# [WHAT THE TASK ASKS]
Please copy each line of the records below exactly as it appears.

# [MATERIALS PROVIDED]
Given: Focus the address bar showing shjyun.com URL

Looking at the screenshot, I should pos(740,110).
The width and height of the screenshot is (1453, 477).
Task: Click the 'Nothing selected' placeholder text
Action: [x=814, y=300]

# [RESPONSE BELOW]
Given: Focus the address bar showing shjyun.com URL

Looking at the screenshot, I should pos(740,110).
The width and height of the screenshot is (1453, 477).
Task: Click the 'Nothing selected' placeholder text
Action: [x=814, y=300]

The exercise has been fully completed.